The number of executions in the United States has dropped to its lowest level since 1991, according to a study by the Death Penalty Information Center.

As of Dec. 15, 28 death row inmates were executed in the U.S., said the non-profit DPIC, which says it tracks data about capital punishment but does not take a position on the issue. In a news release, the DPIC noted that “the use of the death penalty in the U.S. declined by virtually every measure" this year.

“The use of the death penalty is becoming increasingly rare and increasingly isolated in the United States.

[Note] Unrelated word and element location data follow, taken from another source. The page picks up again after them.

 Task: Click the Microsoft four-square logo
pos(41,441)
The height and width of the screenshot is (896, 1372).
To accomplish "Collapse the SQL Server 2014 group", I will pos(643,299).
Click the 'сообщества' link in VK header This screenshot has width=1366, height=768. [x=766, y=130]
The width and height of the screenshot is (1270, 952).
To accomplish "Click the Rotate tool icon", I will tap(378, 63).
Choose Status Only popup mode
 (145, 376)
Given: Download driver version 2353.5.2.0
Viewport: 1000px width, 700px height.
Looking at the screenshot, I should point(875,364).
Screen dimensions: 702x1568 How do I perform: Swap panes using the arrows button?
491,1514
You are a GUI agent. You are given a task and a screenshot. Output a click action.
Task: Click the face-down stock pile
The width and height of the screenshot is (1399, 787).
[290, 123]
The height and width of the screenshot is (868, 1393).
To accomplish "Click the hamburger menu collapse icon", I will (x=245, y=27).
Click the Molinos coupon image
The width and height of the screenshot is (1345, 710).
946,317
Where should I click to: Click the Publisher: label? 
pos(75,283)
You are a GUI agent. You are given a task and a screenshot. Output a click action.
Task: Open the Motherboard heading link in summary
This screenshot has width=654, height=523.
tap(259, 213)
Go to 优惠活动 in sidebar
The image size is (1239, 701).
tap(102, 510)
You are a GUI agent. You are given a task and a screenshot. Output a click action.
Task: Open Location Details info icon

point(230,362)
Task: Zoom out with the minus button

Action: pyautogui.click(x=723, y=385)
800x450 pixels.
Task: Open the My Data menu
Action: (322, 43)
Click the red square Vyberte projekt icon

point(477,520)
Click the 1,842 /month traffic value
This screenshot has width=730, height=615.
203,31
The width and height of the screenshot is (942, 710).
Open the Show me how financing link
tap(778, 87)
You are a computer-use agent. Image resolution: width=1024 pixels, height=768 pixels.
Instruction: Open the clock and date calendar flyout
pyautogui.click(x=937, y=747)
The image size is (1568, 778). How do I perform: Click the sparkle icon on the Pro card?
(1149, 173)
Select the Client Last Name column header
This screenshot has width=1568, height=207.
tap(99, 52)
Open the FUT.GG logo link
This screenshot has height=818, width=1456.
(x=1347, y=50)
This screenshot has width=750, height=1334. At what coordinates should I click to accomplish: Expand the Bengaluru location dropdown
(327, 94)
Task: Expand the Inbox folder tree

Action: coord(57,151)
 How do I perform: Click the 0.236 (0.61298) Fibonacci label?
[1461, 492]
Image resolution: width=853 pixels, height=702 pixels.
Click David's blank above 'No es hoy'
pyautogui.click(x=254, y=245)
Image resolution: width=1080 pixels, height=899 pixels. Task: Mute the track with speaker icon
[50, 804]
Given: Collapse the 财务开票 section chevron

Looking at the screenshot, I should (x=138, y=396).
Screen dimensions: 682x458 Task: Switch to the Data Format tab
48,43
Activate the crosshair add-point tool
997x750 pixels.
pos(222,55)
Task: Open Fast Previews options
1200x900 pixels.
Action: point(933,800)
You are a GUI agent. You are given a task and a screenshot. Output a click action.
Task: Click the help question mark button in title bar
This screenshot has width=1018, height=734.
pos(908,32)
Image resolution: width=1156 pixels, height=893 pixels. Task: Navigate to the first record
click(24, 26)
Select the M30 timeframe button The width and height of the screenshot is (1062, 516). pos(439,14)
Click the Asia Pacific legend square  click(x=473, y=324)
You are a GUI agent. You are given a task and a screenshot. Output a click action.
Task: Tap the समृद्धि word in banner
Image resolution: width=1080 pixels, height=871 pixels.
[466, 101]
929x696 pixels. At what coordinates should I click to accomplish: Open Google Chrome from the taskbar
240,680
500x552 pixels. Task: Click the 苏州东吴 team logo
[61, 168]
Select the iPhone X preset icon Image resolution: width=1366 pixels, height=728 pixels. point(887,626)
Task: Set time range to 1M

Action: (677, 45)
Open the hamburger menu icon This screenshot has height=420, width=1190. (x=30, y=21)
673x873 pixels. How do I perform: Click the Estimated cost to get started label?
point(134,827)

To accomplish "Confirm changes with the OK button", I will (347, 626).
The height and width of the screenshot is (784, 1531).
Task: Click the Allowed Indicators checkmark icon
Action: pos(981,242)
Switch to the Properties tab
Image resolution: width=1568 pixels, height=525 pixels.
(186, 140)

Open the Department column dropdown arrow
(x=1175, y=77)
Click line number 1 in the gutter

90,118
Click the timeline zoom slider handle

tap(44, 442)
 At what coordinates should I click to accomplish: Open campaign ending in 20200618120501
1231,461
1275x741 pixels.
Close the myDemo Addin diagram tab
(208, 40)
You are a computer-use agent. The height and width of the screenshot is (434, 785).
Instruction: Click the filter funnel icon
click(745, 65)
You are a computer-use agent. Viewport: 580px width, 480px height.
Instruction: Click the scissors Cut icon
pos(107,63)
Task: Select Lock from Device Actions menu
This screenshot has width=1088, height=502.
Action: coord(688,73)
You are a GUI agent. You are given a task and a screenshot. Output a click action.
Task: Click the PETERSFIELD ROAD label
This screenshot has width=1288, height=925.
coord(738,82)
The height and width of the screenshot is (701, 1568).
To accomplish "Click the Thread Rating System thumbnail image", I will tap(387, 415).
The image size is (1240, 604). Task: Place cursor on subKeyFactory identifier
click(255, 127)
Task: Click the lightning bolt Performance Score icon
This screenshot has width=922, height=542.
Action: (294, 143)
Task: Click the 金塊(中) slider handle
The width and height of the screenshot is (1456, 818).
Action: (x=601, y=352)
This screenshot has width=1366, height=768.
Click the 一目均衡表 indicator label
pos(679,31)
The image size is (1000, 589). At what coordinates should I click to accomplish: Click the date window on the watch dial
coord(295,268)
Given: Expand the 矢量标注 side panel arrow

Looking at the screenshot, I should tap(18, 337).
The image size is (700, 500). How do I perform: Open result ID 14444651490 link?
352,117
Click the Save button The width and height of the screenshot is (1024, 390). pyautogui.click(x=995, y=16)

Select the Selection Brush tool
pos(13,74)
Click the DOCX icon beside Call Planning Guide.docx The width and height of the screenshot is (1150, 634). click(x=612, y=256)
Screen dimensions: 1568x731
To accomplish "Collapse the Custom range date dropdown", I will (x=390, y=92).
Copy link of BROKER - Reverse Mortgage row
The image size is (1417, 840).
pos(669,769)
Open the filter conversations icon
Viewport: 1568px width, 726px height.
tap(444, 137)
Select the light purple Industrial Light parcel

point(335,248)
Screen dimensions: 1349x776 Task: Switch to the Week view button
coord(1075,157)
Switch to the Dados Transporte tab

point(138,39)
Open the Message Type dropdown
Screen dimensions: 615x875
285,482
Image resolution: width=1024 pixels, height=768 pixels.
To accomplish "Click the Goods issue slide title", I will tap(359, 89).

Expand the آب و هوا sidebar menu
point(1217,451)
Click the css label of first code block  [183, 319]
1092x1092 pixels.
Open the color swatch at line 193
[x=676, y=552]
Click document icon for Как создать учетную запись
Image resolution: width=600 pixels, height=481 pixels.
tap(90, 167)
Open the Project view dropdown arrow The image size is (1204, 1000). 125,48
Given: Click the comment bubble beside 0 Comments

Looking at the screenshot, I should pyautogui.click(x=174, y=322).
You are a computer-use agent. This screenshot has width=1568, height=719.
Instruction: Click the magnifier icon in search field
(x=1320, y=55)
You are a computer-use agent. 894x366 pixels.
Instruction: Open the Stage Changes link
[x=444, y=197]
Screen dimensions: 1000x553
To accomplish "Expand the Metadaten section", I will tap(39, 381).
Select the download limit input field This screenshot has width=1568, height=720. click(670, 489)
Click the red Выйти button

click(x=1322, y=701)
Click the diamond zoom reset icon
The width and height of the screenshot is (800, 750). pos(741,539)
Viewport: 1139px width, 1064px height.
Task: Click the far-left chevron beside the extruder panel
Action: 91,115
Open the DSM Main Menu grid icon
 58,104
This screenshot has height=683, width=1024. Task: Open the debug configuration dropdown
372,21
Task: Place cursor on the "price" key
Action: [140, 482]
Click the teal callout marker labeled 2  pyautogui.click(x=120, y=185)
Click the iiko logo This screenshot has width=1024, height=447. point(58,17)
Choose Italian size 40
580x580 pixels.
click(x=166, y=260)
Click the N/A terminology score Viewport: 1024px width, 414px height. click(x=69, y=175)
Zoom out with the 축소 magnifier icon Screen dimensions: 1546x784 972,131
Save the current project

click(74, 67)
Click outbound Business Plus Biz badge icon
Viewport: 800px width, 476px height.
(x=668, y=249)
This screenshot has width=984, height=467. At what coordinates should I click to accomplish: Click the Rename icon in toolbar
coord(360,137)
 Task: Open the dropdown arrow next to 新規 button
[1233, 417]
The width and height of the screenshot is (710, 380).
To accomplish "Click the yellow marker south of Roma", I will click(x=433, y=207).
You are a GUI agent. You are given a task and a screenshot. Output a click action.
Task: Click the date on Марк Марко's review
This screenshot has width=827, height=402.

These are not just annual blips in statistics, but reflect a broad change in attitudes about capital punishment across the country,” said Robert Dunham, DPIC’s executive director.

The organization said that to date, 14 states and the federal government have imposed 49 new death sentences, marking a 33 percent drop from last year and “the lowest number since the early 1970's when the death penalty was halted by the U.S. Supreme Court.”

This year, only six states went through with executions, the lowest number in 27 years, the report said. Most of those were clustered in Texas, with 13 executions, Missouri, with six and Georgia with five.

One county, Riverside, California, imposed 16 percent of all death sentences in 2015, the report said. That was in line with a trend that saw nearly two of three death sentences from “the same 2 percent of U.S. counties that are responsible for more than half of all death sentenced inmates nationwide.”

In total, executions in 2015 have declined 20 percent from last year’s total of 35.

The report also noted that six death row inmates were exonerated this year, bringing to 156 the number who have been exonerated since 1973.

DPIC also noted that two-thirds of the 28 people executed in the U.S. “exhibited symptoms of severe mental illness, intellectual disability, the debilitating effects of extreme trauma and abuse, or some combination of the three.”